Given entries START

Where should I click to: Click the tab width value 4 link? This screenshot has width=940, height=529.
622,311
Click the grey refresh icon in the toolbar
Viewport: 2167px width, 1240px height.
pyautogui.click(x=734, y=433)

Given entries END

Task description: All of the entries above need to be retyped exactly.

Output for this exercise:
Where should I click to: Click the tab width value 4 link? This screenshot has width=940, height=529.
622,311
Click the grey refresh icon in the toolbar
Viewport: 2167px width, 1240px height.
pyautogui.click(x=734, y=433)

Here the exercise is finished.